Si l’objectif d’Aminata Touré était de «communiquer» à la place du gouvernement en direction de l’opinion publique sur le travail de recouvrement de «biens spoliés» au bénéfice de l’Etat sénégalais, il n’est pas certain qu’elle ait réussi vu la contrainte qui pèse maintenant sur le pouvoir: celle de clarifier la polémique.

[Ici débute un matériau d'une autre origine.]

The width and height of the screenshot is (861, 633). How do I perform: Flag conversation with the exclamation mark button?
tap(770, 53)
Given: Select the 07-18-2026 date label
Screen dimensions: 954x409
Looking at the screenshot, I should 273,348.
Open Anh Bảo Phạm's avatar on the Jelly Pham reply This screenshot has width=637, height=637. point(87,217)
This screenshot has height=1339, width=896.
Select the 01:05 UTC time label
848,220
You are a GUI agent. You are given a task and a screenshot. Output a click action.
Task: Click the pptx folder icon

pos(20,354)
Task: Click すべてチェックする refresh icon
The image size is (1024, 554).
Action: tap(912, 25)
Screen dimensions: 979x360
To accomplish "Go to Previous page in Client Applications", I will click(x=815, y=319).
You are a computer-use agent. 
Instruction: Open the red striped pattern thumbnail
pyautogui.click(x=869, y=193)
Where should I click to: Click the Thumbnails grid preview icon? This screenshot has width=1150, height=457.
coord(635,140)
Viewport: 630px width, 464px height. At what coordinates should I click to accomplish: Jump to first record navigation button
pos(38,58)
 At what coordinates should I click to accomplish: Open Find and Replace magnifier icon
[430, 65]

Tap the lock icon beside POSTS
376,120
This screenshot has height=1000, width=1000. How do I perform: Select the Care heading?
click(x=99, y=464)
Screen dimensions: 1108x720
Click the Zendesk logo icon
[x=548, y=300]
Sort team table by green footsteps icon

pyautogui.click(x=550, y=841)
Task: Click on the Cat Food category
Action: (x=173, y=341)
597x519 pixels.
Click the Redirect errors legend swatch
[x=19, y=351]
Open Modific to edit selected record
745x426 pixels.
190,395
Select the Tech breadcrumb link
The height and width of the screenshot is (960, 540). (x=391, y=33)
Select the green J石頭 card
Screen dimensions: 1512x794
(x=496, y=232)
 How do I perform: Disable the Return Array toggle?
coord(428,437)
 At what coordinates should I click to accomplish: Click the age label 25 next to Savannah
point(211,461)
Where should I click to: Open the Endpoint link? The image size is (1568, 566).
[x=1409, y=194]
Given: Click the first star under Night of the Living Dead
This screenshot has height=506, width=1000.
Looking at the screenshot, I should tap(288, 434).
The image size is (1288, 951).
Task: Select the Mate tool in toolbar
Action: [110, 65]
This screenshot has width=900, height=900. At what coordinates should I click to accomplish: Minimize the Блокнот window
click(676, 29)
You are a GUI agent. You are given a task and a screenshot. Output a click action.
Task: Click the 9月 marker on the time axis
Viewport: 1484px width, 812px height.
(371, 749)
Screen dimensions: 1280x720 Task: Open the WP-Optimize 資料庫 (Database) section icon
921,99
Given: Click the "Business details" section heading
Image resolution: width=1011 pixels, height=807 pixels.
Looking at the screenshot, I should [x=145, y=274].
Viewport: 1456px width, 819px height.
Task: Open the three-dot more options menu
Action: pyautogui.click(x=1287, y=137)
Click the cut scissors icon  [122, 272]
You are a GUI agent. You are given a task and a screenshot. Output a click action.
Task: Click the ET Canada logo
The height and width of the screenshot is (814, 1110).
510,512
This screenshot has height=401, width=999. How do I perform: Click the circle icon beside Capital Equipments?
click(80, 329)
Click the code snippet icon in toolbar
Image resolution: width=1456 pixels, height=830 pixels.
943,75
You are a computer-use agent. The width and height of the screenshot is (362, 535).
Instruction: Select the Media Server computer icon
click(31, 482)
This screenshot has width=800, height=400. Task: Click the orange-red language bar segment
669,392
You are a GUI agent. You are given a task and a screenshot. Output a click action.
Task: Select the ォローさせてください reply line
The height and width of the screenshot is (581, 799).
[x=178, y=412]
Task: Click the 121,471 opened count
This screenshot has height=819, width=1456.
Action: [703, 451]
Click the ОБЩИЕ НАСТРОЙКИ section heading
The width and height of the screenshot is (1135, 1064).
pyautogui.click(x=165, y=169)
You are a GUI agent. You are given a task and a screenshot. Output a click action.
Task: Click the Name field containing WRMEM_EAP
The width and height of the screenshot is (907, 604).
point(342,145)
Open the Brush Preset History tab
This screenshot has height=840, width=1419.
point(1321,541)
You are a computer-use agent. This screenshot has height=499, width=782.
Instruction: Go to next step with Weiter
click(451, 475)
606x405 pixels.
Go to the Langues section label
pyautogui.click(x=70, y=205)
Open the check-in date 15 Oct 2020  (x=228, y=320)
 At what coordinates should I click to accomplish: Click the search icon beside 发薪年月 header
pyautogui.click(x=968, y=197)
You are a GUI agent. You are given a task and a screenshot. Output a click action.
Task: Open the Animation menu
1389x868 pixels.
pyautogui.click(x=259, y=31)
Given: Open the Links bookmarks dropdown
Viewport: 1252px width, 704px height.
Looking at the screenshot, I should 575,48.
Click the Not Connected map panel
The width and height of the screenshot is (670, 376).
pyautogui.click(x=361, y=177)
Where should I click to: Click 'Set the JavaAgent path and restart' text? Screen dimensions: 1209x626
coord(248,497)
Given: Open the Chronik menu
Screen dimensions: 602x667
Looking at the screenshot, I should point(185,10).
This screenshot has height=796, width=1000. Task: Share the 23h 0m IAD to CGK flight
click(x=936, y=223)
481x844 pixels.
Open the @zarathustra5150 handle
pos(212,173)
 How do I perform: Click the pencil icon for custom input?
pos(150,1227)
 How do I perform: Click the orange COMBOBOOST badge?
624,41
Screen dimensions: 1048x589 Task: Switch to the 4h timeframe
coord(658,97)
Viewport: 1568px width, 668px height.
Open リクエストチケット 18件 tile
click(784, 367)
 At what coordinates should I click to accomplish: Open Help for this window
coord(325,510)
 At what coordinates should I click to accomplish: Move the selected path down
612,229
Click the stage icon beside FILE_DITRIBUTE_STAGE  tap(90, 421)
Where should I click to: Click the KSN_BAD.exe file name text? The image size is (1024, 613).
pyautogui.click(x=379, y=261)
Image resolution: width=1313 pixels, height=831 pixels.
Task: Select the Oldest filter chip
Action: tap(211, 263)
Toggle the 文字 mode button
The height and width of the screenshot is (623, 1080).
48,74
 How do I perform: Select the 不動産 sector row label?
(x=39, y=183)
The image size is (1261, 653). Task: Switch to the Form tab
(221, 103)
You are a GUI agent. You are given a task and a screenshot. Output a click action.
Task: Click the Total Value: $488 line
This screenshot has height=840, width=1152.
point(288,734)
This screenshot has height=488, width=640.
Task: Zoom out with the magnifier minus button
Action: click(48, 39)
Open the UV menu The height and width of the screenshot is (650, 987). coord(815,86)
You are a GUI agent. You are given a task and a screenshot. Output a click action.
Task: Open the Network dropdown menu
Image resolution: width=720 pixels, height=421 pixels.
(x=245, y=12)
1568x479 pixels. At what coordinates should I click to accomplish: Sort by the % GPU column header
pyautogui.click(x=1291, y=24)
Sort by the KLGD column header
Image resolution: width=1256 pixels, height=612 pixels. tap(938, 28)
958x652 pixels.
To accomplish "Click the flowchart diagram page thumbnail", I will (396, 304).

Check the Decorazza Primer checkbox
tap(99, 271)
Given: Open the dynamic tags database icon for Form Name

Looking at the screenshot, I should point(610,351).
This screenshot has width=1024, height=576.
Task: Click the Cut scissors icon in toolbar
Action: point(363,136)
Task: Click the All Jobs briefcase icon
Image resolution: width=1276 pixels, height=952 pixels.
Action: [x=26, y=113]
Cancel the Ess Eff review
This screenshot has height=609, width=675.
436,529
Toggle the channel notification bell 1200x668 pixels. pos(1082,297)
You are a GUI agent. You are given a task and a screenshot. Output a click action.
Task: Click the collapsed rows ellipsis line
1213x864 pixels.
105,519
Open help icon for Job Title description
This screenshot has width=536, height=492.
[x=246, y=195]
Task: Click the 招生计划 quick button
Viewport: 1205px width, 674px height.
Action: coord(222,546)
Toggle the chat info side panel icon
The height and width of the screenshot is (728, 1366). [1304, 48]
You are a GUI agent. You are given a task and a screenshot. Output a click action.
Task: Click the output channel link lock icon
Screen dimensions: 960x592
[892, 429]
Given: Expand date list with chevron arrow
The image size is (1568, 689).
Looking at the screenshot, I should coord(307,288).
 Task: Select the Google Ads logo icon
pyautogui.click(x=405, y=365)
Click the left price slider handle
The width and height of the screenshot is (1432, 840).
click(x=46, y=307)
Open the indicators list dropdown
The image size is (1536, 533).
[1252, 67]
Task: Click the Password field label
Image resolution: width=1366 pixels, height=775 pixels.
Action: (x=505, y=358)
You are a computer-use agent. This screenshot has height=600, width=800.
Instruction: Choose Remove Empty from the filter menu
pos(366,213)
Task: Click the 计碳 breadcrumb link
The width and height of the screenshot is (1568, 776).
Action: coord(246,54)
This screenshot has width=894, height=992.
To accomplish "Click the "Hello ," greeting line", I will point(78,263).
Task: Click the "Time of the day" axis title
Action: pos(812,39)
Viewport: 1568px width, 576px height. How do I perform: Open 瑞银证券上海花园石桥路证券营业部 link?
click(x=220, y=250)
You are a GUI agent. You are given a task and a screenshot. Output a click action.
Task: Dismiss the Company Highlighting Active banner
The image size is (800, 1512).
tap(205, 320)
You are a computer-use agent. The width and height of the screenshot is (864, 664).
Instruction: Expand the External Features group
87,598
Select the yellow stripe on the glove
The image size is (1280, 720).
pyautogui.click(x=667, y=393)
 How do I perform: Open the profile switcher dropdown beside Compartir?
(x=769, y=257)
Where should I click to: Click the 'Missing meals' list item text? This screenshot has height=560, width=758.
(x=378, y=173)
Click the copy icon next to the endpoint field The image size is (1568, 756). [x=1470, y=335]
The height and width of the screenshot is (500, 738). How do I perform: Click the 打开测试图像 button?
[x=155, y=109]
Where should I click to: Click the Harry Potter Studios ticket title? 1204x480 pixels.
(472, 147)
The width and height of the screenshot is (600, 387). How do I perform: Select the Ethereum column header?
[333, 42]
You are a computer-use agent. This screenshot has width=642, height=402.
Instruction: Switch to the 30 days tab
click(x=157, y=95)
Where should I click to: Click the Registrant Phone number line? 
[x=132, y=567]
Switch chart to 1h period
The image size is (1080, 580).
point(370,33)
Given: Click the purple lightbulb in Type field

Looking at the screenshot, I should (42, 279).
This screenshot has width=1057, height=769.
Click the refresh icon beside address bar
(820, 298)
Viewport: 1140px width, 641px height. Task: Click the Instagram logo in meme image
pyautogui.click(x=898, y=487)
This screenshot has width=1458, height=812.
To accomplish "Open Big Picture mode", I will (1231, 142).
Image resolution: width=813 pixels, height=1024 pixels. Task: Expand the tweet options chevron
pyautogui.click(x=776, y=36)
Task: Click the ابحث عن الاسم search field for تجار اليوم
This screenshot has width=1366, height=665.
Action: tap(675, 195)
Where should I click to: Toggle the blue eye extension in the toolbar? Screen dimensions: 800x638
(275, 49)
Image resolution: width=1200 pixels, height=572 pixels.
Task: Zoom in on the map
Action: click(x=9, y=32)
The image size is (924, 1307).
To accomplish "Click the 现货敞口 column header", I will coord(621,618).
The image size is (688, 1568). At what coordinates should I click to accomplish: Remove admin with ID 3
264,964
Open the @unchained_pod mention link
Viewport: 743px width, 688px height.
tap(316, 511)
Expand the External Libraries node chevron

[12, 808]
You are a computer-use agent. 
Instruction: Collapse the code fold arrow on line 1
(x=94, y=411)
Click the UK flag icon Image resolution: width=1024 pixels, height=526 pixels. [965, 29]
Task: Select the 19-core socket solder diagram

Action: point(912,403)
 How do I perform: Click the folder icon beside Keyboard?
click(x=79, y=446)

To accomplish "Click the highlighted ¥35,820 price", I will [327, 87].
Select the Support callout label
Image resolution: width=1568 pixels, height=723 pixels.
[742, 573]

D’ailleurs, le président de l’assemblée nationale, Moustapha Niasse, indirectement interpellé par rapport à une ou des lois de finances rectificatives concernant ces «200 milliards», a vite fait de dégager la responsabilité de l’institution qu’il dirige depuis 2012, et on le comprend: par exemple, aucune loi de finance rectificative n’a encore pris en compte un actif immobilier comme «Eden Rock» (évalué à 4,5 milliards de francs Cfa) que cite Aminata Touré en tant que bien saisi sur le patrimoine présumé de l’ex-ministre d’Etat Karim Wade. Au-delà, le ministre de l’Economie, des Finances et du Plan ne pourrait prolonger son silence en tant que gérant central des deniers de l’Etat. Quant au chef de l’Etat, il sera encore aux abonnés absents…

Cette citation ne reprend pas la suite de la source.